A link \(g: \mathbb R \to \mathcal D \subset \mathbb R\) is a differentiable, strictly monotone bijection from the real line onto a target domain. The learner produces an unconstrained \(\eta\); the link maps \(\eta\) to \(\alpha = g(\eta)\) in the loss’s natural domain. Loss exposes the link via link_to_alpha(eta) and its inverse alpha_to_eta(alpha).
A link is mathematically redundant in principle — the composed potential \(h \circ g\) is itself convex and differentiable, so any loss with a non-trivial link can be re-expressed with the identity link by absorbing \(g\) into \(h\). The link exists for convenience: it lets you write \(h\) in its natural form (e.g. \(h(t) = t \log t\) for KL, defined for \(t > 0\)) and then constrain \(\hat\alpha\) to that domain at predict time without re-deriving anything.
The inline Loss(...) constructor accepts three named links:
link
\(\alpha = g(\eta)\)
\(\alpha\) domain
"identity" (default)
\(\eta\)
\(\mathbb R\)
"exp"
\(\exp(\eta)\)
\((0, \infty)\)
"sigmoid"
\(1 / (1 + \exp(-\eta))\)
\((0, 1)\)
Subclasses can implement any link — just override link_to_alpha and alpha_to_eta.
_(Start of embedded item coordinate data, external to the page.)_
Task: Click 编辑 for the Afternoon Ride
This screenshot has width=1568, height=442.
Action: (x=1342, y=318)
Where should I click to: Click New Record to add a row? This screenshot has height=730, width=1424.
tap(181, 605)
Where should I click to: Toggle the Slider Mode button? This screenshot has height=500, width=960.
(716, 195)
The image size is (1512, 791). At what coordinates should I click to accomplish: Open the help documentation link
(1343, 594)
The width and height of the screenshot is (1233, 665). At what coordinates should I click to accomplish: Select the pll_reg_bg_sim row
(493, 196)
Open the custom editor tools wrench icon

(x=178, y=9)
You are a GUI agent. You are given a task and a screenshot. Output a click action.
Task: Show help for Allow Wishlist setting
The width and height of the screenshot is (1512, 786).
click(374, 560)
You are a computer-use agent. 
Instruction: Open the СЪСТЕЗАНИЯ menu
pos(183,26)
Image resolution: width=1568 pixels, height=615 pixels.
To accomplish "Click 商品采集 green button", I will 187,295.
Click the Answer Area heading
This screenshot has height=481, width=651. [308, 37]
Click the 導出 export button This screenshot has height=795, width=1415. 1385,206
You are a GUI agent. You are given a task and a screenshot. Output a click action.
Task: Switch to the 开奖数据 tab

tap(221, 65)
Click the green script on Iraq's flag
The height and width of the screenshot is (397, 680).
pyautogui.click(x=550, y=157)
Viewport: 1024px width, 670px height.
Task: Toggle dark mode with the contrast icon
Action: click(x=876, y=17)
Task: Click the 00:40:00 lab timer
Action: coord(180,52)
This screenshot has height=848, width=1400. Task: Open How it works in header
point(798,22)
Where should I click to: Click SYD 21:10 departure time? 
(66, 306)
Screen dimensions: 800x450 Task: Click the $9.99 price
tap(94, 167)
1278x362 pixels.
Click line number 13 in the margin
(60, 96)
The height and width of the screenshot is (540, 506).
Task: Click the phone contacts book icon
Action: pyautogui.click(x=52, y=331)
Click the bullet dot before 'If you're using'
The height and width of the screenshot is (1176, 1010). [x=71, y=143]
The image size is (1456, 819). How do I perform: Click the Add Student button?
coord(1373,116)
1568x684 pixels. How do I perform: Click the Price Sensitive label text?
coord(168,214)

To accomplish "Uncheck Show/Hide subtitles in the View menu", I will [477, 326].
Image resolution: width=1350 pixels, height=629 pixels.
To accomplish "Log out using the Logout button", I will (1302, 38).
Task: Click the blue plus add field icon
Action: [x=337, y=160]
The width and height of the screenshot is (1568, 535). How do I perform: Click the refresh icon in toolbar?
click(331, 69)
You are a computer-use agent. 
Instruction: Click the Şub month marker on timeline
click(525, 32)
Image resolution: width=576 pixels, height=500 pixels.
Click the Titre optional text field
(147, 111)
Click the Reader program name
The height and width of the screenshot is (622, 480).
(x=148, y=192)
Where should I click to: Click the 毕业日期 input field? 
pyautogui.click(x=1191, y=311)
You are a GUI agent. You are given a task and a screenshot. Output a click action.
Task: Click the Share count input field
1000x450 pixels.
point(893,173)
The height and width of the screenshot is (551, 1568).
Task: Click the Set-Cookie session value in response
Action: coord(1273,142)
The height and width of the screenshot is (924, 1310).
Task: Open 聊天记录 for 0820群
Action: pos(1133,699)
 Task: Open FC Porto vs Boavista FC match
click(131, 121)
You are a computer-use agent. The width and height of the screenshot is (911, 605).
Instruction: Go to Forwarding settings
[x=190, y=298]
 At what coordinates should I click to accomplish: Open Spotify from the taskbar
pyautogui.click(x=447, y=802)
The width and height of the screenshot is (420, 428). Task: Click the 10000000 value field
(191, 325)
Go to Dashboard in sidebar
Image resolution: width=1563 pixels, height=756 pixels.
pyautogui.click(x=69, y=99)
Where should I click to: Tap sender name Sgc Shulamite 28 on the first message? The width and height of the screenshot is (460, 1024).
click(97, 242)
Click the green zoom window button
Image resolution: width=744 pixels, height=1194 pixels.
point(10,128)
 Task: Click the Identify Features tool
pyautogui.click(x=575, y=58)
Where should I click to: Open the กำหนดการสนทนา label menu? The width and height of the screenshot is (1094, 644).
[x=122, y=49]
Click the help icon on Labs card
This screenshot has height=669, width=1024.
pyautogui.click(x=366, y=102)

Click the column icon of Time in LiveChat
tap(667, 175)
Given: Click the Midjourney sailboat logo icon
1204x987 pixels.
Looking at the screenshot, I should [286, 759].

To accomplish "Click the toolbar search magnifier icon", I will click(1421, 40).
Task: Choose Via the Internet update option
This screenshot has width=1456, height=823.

BoundedSquaredLoss does this with a sigmoid-scaled link \(\alpha = \mathrm{lo} + (\mathrm{hi} - \mathrm{lo}) \cdot \sigma(\eta)\) to keep predictions in a user-specified box.
Kernel ridge (krrr): SquaredLoss only — non-quadratic losses need a Newton iteration on the kernel system.
Random forest, augmentation-style (forestriesz.AugForestRieszRegressor): all four losses. Tree structure from the squared MSE criterion, then a per-leaf Newton replaces each leaf’s stored θ with the Bregman optimum.
Random forest, moment-style (forestriesz.ForestRieszRegressor): SquaredLoss only.
Neural network (riesznet): all four losses. Each loss’s per-row Bregman form is implemented in autograd-friendly torch ops; gradient parity vs the analytic loss is checked at 1e-8.
Pass an unsupported loss and the backend raises at fit time with a clear error.